Porque é importante pensar global e agir local?
Aquilo que acabei de descrever sobre o colonialismo energético e racismo ambiental torna evidente porque é necessário pensar global e agir local. Promover transformações para sociedades que sejam realmente de baixo carbono torna necessário reconhecer e respeitar os sentidos de lugar e de comunidade e os ecossistemas a nível local, mas dentro de um ideal de ‘paroquialismo’ positivo, isto é, aberto e não discriminatório a outros lugares e comunidades; ou, como diria Doreen Massey, articulado com um sentido de lugar global. Este foco multi-escala poderá ajudar a criar as condições para garantir justiça sócio-ecológica nas transformações energéticas tanto a nível local como a nível global e para promover mais solidariedade e entre-ajuda entre países e entre comunidades o que, por seu turno, potenciará alternativas coletivas às transições verdes capitalistas atualmente em marcha. Em termos práticos, isto poderá implicar trabalhar no sentido da descentralização dos sistemas energéticos, isto é, com infra-estruturas de geração mais locais, mais perto dos locais de consumo e de menor impacto que passem a ser governadas por e para as comunidades locais, como ao nível de quarteirões nas cidades ou de aldeias nos territórios rurais; na inclusão justa das comunidades de carbono atuais nas transformações para a neutralidade carbónica, isto é, incluir, apoiar e criar empregos dignos e justos para quem vive da indústria de carbono e outras indústrias e serviços associados; e também, essencialmente, decrescimento.
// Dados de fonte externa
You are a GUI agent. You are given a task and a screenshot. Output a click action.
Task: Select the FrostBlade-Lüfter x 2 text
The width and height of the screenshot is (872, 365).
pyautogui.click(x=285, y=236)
Porque é que o degrowth é importante?
Degrowth — decrescimento — é um paradigma de mudança societal que parte da ideia de que, historicamente, já foi demonstrado que é impossível separar o crescimento económico da exploração de recursos e dominação e destruição dos ecossistemas e comunidades associadas. Assim o degrowth, enquanto movimento global, contesta o funcionamento político e económico capitalista das sociedades atuais, principalmente as do Norte Global, que é baseado e promove ideias como o crescimento económico assente na produção e consumo sem limites, a acumulação, o individualismo, e que é responsável pela destruição dos ecossistemas e perda de biodiversidade e consequências associadas, como as alterações climáticas e eventos críticos relacionados como o aumento da subida do nível do mar, as ondas de calor, os incêndios, os furacões, as cheias, entre outros, com impactos diretos paras o bem-estar e vidas das pessoas em todo o mundo, ainda que afetando de forma desproporcional as sociedades e comunidades do Sul Global e, de maneira geral, os grupos e comunidades mais desfavorecidas e marginalizados — as mulheres, as minorias étnico-raciais, os pobres. Este movimento de decrescimento pretende então mudar este paradigma e promover sociedades e comunidades assentes no princípio da suficiência, e que sejam mais participativas, igualitárias, solidárias e circulares, em que as pessoas consumam menos, partilhem, re-usem, reciclem e troquem mais bens e serviços e que através disso promovam o bem estar e a qualidade de vida das gerações humanas e ecossistemas atuais e futuros, e de forma justa a nível global, ou seja, sem isso implicar a contínua destruição de outras espécies, comunidades e lugares no planeta.